## PASSAGE TO READ

++++

Iannis Xenakis
Agnes Barley
Jerome Marshak
Peter Matthews
Nina Katchadourian
Sharon Kanach
Carey Lovelace
This North American premiere of Xenakis's visual work is comprised of samples of his pioneering graphic musings, architectural plans, compelling preparatory mathematical renderings, and pre-compositional sketches - in all, nearly 100 documents created between 1953 and 1984. The exhibition is accompanied by a schedule of public programs, concerts, and symposia around New York City. Curated by Sharon Kanach and Carey Lovelace.
Iannis Xenakis
Composer, Architect, Visionary
The Drawing Center announces Iannis Xenakis: Composer, Architect, Visionary, on
view in the Main Gallery from January 15 – April 8, 2010. The exhibition will explore the
fundamental role of drawing in the work of avant-garde composer Iannis Xenakis (1922–2001).
One of the most important figures in late twentieth-century music, Xenakis originally trained as an
engineer and was also known as an architect, developing iconic designs while working with Le
Corbusier in the 1950s. This premiere presentation of Xenakis’s visual work in North America will
be comprised of samples of his pioneering graphic notation, architectural plans, compelling
preparatory mathematical renderings, and pre-compositional sketches—in all, nearly 100
documents created between 1953 and 1984. Iannis Xenakis: Composer, Architect, Visionary is co-
curated by Xenakis scholar Sharon Kanach and critic Carey Lovelace and will travel to the
Canadian Centre for Architecture (June 17 – October 17, 2010) and the Museum of
Contemporary Art, Los Angeles (November 2010 – February 2011).

++++

## ITEMS
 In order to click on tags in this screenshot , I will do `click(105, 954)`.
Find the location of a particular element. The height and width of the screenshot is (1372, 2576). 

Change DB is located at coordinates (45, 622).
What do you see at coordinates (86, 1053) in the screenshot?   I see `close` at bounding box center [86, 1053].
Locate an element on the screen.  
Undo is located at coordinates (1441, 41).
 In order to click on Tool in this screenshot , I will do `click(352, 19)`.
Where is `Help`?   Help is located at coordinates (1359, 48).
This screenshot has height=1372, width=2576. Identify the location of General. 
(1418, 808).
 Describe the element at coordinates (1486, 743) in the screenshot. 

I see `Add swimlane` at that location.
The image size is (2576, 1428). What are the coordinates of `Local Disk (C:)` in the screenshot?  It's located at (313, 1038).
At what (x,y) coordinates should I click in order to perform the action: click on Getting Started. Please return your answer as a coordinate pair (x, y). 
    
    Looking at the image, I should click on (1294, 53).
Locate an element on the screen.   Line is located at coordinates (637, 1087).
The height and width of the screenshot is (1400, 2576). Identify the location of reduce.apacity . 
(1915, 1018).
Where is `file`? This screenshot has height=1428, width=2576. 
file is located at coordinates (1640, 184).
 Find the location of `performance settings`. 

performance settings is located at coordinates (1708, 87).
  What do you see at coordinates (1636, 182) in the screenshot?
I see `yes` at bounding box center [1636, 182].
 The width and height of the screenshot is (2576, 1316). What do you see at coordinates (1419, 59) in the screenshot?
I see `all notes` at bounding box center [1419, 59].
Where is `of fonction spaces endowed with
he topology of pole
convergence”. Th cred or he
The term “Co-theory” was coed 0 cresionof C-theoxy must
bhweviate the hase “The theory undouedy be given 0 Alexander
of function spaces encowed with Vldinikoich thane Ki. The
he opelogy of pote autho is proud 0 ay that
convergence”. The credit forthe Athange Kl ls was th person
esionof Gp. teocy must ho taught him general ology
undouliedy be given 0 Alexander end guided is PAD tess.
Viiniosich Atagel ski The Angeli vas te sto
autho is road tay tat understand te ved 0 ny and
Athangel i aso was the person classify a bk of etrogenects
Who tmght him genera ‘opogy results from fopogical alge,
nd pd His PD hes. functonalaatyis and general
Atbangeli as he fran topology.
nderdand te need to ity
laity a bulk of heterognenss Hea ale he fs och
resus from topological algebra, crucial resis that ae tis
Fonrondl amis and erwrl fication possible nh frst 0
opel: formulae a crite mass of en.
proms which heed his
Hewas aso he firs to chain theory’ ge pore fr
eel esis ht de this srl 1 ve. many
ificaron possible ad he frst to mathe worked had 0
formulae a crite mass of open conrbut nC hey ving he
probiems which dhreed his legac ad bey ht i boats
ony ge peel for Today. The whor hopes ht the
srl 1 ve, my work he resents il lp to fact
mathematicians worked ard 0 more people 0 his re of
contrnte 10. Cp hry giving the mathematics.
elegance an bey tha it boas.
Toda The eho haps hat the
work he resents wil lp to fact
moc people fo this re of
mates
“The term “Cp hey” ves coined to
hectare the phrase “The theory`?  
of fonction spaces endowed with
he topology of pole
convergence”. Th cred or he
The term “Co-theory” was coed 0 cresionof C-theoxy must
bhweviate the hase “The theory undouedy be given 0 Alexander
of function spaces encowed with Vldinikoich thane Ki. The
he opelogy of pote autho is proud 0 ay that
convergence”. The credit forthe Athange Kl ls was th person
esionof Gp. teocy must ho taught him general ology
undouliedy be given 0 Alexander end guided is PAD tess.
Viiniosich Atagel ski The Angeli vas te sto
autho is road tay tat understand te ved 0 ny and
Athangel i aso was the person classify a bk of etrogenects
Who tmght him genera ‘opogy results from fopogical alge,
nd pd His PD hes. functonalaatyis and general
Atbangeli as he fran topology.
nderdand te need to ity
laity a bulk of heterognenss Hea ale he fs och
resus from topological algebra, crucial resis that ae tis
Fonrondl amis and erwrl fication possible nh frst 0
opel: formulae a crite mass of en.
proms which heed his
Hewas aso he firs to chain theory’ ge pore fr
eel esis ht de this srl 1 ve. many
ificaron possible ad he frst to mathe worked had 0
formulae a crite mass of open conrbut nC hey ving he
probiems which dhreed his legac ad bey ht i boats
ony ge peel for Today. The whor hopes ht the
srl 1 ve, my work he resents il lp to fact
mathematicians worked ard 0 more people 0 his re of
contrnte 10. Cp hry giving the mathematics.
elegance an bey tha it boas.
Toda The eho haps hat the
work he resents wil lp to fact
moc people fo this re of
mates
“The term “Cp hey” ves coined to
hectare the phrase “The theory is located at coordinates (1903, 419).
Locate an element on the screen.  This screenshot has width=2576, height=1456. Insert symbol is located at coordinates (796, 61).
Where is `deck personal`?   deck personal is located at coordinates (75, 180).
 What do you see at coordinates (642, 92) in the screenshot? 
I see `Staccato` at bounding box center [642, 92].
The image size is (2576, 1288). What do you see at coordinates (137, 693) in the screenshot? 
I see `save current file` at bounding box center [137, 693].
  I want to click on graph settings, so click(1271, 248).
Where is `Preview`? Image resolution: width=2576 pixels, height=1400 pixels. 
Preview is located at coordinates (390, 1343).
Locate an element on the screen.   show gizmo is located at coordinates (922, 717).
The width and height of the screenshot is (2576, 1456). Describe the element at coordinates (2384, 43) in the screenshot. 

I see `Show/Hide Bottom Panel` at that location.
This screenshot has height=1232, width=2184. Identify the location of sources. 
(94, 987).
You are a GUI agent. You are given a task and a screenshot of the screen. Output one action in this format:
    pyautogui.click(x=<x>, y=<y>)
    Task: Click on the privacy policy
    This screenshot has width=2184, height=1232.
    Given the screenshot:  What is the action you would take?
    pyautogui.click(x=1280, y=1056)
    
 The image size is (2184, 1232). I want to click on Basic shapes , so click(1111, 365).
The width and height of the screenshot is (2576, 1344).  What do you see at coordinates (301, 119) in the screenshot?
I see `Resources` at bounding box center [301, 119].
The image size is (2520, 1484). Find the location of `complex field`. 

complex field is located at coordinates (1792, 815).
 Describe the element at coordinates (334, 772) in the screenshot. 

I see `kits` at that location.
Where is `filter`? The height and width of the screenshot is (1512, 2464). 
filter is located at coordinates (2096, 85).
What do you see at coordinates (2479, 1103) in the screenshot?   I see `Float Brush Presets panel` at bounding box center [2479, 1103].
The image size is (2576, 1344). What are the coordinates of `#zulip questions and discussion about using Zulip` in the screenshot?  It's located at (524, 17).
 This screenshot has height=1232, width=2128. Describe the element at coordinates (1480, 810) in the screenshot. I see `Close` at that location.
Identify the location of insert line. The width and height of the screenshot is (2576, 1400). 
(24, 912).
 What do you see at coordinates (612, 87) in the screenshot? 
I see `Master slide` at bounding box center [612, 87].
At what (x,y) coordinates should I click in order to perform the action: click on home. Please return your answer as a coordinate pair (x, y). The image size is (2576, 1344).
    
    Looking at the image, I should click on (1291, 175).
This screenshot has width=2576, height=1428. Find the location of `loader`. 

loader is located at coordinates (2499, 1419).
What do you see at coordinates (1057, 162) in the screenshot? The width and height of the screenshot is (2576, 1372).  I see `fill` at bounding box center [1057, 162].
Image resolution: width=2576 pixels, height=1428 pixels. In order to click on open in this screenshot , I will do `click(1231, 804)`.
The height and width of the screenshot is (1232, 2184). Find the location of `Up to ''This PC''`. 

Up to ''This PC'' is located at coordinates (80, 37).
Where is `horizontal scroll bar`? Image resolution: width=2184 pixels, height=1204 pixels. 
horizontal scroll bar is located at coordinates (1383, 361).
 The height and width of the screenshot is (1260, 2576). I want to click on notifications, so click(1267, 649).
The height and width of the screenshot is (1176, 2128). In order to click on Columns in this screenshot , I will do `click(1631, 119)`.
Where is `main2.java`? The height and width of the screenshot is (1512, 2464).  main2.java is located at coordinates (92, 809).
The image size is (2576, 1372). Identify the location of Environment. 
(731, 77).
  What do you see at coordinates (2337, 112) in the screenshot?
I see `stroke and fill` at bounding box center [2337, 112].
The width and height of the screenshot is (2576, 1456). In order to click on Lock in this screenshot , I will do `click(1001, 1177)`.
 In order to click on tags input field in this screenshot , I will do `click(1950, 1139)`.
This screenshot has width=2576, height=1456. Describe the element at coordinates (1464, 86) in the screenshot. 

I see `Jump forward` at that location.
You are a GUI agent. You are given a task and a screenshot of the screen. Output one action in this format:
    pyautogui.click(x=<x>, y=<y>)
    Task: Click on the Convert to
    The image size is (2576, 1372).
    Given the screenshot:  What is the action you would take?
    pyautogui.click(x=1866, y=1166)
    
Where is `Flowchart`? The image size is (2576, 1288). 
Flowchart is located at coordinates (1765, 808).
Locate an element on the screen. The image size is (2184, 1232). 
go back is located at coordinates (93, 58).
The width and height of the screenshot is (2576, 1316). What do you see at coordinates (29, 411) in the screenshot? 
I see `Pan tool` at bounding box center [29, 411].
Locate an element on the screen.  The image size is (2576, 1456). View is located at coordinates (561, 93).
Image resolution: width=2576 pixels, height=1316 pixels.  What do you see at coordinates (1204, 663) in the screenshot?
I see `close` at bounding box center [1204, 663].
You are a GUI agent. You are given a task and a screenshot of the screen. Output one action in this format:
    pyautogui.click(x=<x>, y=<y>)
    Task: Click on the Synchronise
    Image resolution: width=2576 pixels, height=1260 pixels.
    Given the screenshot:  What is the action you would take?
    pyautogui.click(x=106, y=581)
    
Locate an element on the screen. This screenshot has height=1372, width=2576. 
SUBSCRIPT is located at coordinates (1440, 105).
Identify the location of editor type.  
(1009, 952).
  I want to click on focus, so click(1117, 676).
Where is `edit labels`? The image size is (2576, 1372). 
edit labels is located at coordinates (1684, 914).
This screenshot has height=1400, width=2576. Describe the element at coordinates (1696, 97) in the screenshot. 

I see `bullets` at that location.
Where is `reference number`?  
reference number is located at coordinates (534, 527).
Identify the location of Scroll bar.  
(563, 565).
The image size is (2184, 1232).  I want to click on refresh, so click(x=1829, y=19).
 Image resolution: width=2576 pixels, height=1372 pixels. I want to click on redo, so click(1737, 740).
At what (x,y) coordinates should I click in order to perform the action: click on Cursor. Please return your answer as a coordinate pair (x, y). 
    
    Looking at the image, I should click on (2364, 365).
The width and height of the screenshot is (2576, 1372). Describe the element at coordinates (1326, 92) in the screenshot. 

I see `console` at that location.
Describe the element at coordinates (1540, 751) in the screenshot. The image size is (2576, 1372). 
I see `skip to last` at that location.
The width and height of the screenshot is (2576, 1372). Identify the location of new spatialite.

++++

## TASKS TO CARRY OUT
#1 According to the Xenakis exhibition announcement, where did Xenakis work with Le Corbusier, and in which decade?
#2 Pick up the Xenakis exhibition announcement after its last sentence and write the next part.
The items above are separate material with no connection to the Xenakis exhibition announcement.

## ANSWERS FOR THIS EXERCISE
#1 The announcement doesn't say where. It says only that he worked with Le Corbusier in the 1950s.

#2
The exhibition will be accompanied by an ambitious schedule of public programs, concerts, and
symposia around New York in collaboration with Electronic Music Foundation (EMF),
92YTribeca, Brooklyn Experimental Media Center at Polytechnic Institute of New York
University, Diapason Gallery, the International Contemporary Ensemble (ICE), the New York
University Percussion Ensemble, the Miller Theatre at Columbia University, and The Morgan
Library & Museum. Programs will include a virtual-reality recreation of the programming within
the Philips Pavilion, taking place at the Judson Church; a month-long sound installation recreating
several of his works; a three-day symposium exploring the composer/architect’s ongoing impact in
music and design; performances of Xenakis’s compositions; and a film program. The exhibition
will coincide with the 2010 launch of The Xenakis Project of the Americas, under the auspices of
the Barry S. Brook Center for Music Research and Documentation within the Graduate Center of
City University of New York.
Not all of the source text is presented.